Re: COPY table_name (single_column) FROM 'iso-8859-1.txt' DELIMITER E'\n'
От | Joel Jacobson |
---|---|
Тема | Re: COPY table_name (single_column) FROM 'iso-8859-1.txt' DELIMITER E'\n' |
Дата | |
Msg-id | a8a39fbf-cf4f-4292-b994-fe997a45946c@www.fastmail.com обсуждение исходный текст |
Ответ на | Re: COPY table_name (single_column) FROM 'iso-8859-1.txt' DELIMITER E'\n' (Tom Lane <tgl@sss.pgh.pa.us>) |
Список | pgsql-hackers |
On Wed, May 5, 2021, at 21:51, Tom Lane wrote:
Andrew Dunstan <andrew@dunslane.net> writes:> On 5/5/21 2:45 PM, Tom Lane wrote:>> Yeah, that's because of the conversion to "chr". But a regexp>> is overkill for that anyway.
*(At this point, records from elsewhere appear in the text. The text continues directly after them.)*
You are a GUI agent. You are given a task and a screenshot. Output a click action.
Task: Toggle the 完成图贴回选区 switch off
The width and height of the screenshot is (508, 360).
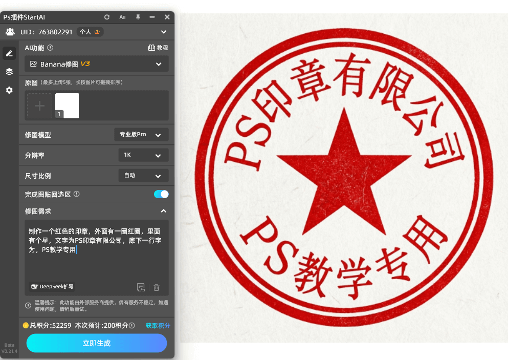[160, 194]
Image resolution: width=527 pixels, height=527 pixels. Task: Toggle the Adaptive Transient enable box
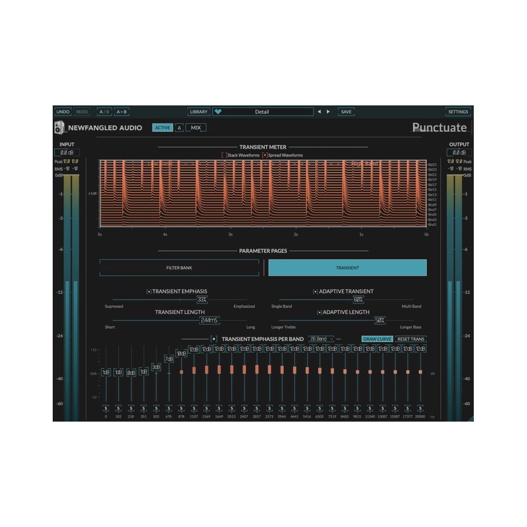tap(315, 291)
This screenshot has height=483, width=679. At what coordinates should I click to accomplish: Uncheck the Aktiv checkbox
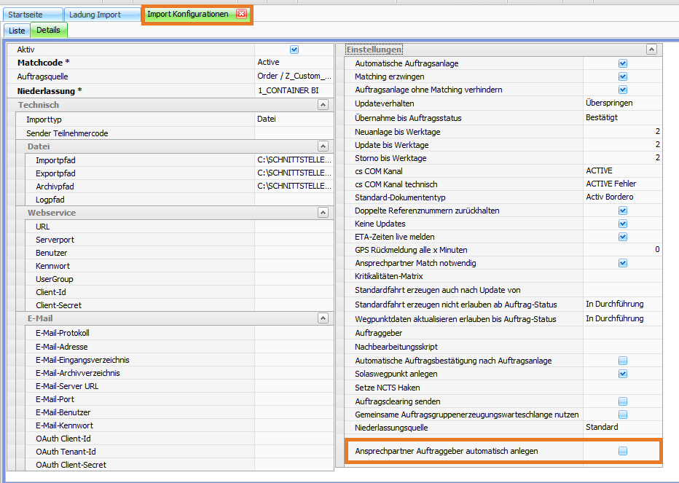pyautogui.click(x=294, y=50)
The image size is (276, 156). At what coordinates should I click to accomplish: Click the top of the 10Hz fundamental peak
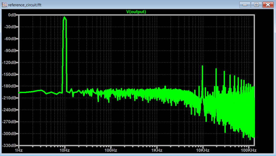64,17
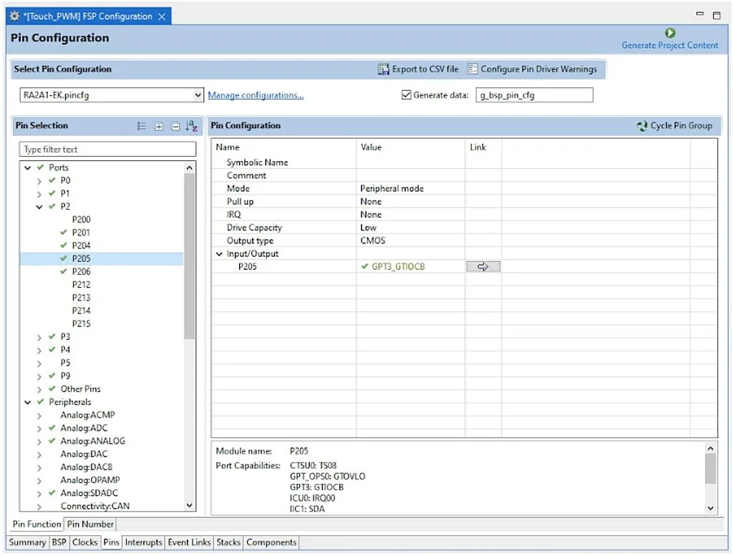Click the Export to CSV file icon

[384, 69]
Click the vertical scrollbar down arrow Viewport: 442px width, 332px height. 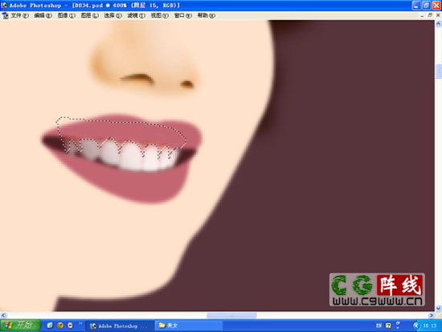point(438,309)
Don't we have something that will>> split on simple substring matches?> Not that I know of. There is split_part but I don't think that's fit for> purpose here. Do we need one, or have I missed something?[ checks manual ... ]string_to_array or string_to_table would do, I think.regards, tom lane
Thanks for these new functions, they seem really useful for a lot of cases.
However, I see two problems with using string_to_table() for this particular use-case.
- Doesn't work with files larger than 1GB, due to pg_read_file()'s limit.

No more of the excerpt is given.